→ INSTRUCTIONS TO FOLLOW
Please reproduce every one of the rows below word for word, keeping their order.

→ TASK MATERIAL
◆ ◆ ◆ ◆

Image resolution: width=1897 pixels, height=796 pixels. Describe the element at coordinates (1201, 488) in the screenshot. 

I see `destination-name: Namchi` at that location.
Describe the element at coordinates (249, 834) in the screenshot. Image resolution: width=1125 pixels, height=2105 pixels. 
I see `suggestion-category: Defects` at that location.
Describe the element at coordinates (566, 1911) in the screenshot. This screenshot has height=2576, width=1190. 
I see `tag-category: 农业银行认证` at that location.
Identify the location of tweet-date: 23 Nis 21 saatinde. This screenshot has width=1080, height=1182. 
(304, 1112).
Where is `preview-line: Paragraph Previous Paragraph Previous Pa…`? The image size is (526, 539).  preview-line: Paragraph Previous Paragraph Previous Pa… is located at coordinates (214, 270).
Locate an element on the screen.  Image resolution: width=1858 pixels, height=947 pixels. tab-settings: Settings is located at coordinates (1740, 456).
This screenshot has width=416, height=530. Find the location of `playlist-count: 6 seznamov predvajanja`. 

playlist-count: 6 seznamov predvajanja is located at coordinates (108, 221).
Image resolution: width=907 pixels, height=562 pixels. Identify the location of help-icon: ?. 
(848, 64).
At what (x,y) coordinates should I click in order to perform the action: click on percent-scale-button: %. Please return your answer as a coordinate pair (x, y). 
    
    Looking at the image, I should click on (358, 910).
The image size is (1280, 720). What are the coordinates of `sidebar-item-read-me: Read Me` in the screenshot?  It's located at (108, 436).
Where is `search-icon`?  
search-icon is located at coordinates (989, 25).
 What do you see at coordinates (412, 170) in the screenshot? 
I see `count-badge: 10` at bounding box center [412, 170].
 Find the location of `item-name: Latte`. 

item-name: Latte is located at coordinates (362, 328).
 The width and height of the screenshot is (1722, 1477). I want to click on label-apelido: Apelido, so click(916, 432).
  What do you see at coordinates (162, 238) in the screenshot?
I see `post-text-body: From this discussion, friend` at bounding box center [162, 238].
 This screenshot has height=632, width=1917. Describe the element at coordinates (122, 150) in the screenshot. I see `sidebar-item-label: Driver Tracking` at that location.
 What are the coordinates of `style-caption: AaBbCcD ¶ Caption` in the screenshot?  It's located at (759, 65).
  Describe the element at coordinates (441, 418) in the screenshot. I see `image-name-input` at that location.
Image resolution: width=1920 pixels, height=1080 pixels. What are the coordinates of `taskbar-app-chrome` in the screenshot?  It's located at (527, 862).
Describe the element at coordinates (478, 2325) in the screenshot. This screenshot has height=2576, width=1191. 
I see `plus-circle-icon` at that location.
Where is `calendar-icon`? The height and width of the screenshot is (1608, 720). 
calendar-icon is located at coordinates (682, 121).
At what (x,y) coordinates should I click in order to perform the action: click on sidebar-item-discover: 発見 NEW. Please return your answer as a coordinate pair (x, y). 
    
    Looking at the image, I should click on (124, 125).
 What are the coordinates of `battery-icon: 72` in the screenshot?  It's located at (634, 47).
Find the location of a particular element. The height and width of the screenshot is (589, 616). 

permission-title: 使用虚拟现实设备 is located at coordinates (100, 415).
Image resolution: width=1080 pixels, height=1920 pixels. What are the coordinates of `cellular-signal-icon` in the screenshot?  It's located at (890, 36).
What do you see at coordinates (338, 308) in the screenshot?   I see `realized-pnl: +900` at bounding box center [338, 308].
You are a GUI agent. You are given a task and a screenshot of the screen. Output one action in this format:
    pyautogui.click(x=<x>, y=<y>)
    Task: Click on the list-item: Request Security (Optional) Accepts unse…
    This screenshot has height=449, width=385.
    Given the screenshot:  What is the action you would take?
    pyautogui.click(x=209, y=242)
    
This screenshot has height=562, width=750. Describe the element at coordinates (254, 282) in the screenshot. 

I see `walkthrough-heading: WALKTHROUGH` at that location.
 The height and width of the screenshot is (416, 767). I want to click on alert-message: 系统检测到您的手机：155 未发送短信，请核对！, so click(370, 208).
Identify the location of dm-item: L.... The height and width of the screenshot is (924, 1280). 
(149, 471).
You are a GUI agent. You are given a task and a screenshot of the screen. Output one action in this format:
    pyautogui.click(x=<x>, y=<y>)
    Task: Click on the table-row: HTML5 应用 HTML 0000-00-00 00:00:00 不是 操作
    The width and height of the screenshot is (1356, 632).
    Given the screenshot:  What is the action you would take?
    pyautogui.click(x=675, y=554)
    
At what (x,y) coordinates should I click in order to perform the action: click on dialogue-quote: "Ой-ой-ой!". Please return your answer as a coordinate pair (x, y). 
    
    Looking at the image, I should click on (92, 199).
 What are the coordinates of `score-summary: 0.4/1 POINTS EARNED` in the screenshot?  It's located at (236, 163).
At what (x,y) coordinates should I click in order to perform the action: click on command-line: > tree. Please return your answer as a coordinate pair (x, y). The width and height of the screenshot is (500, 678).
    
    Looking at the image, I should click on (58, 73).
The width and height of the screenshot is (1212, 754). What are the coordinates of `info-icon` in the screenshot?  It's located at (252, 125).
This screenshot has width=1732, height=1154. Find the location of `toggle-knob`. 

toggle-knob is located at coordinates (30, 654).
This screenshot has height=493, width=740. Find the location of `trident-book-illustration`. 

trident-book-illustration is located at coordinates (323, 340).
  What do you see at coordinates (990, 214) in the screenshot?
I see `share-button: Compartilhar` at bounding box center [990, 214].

◆ ◆ ◆ ◆

→ WRITTEN SOLUTION
Image resolution: width=1897 pixels, height=796 pixels. Describe the element at coordinates (1201, 488) in the screenshot. 

I see `destination-name: Namchi` at that location.
Describe the element at coordinates (249, 834) in the screenshot. Image resolution: width=1125 pixels, height=2105 pixels. 
I see `suggestion-category: Defects` at that location.
Describe the element at coordinates (566, 1911) in the screenshot. This screenshot has height=2576, width=1190. 
I see `tag-category: 农业银行认证` at that location.
Identify the location of tweet-date: 23 Nis 21 saatinde. This screenshot has width=1080, height=1182. 
(304, 1112).
Where is `preview-line: Paragraph Previous Paragraph Previous Pa…`? The image size is (526, 539).  preview-line: Paragraph Previous Paragraph Previous Pa… is located at coordinates (214, 270).
Locate an element on the screen.  Image resolution: width=1858 pixels, height=947 pixels. tab-settings: Settings is located at coordinates (1740, 456).
This screenshot has width=416, height=530. Find the location of `playlist-count: 6 seznamov predvajanja`. 

playlist-count: 6 seznamov predvajanja is located at coordinates (108, 221).
Image resolution: width=907 pixels, height=562 pixels. Identify the location of help-icon: ?. 
(848, 64).
At what (x,y) coordinates should I click in order to perform the action: click on percent-scale-button: %. Please return your answer as a coordinate pair (x, y). 
    
    Looking at the image, I should click on (358, 910).
The image size is (1280, 720). What are the coordinates of `sidebar-item-read-me: Read Me` in the screenshot?  It's located at (108, 436).
Where is `search-icon`?  
search-icon is located at coordinates (989, 25).
 What do you see at coordinates (412, 170) in the screenshot? 
I see `count-badge: 10` at bounding box center [412, 170].
 Find the location of `item-name: Latte`. 

item-name: Latte is located at coordinates (362, 328).
 The width and height of the screenshot is (1722, 1477). I want to click on label-apelido: Apelido, so click(916, 432).
  What do you see at coordinates (162, 238) in the screenshot?
I see `post-text-body: From this discussion, friend` at bounding box center [162, 238].
 This screenshot has height=632, width=1917. Describe the element at coordinates (122, 150) in the screenshot. I see `sidebar-item-label: Driver Tracking` at that location.
 What are the coordinates of `style-caption: AaBbCcD ¶ Caption` in the screenshot?  It's located at (759, 65).
  Describe the element at coordinates (441, 418) in the screenshot. I see `image-name-input` at that location.
Image resolution: width=1920 pixels, height=1080 pixels. What are the coordinates of `taskbar-app-chrome` in the screenshot?  It's located at (527, 862).
Describe the element at coordinates (478, 2325) in the screenshot. This screenshot has height=2576, width=1191. 
I see `plus-circle-icon` at that location.
Where is `calendar-icon`? The height and width of the screenshot is (1608, 720). 
calendar-icon is located at coordinates (682, 121).
At what (x,y) coordinates should I click in order to perform the action: click on sidebar-item-discover: 発見 NEW. Please return your answer as a coordinate pair (x, y). 
    
    Looking at the image, I should click on (124, 125).
 What are the coordinates of `battery-icon: 72` in the screenshot?  It's located at (634, 47).
Find the location of a particular element. The height and width of the screenshot is (589, 616). 

permission-title: 使用虚拟现实设备 is located at coordinates (100, 415).
Image resolution: width=1080 pixels, height=1920 pixels. What are the coordinates of `cellular-signal-icon` in the screenshot?  It's located at (890, 36).
What do you see at coordinates (338, 308) in the screenshot?   I see `realized-pnl: +900` at bounding box center [338, 308].
You are a GUI agent. You are given a task and a screenshot of the screen. Output one action in this format:
    pyautogui.click(x=<x>, y=<y>)
    Task: Click on the list-item: Request Security (Optional) Accepts unse…
    This screenshot has height=449, width=385.
    Given the screenshot:  What is the action you would take?
    pyautogui.click(x=209, y=242)
    
This screenshot has height=562, width=750. Describe the element at coordinates (254, 282) in the screenshot. 

I see `walkthrough-heading: WALKTHROUGH` at that location.
 The height and width of the screenshot is (416, 767). I want to click on alert-message: 系统检测到您的手机：155 未发送短信，请核对！, so click(370, 208).
Identify the location of dm-item: L.... The height and width of the screenshot is (924, 1280). 
(149, 471).
You are a GUI agent. You are given a task and a screenshot of the screen. Output one action in this format:
    pyautogui.click(x=<x>, y=<y>)
    Task: Click on the table-row: HTML5 应用 HTML 0000-00-00 00:00:00 不是 操作
    The width and height of the screenshot is (1356, 632).
    Given the screenshot:  What is the action you would take?
    pyautogui.click(x=675, y=554)
    
At what (x,y) coordinates should I click in order to perform the action: click on dialogue-quote: "Ой-ой-ой!". Please return your answer as a coordinate pair (x, y). 
    
    Looking at the image, I should click on (92, 199).
 What are the coordinates of `score-summary: 0.4/1 POINTS EARNED` in the screenshot?  It's located at (236, 163).
At what (x,y) coordinates should I click in order to perform the action: click on command-line: > tree. Please return your answer as a coordinate pair (x, y). The width and height of the screenshot is (500, 678).
    
    Looking at the image, I should click on (58, 73).
The width and height of the screenshot is (1212, 754). What are the coordinates of `info-icon` in the screenshot?  It's located at (252, 125).
This screenshot has width=1732, height=1154. Find the location of `toggle-knob`. 

toggle-knob is located at coordinates (30, 654).
This screenshot has height=493, width=740. Find the location of `trident-book-illustration`. 

trident-book-illustration is located at coordinates (323, 340).
  What do you see at coordinates (990, 214) in the screenshot?
I see `share-button: Compartilhar` at bounding box center [990, 214].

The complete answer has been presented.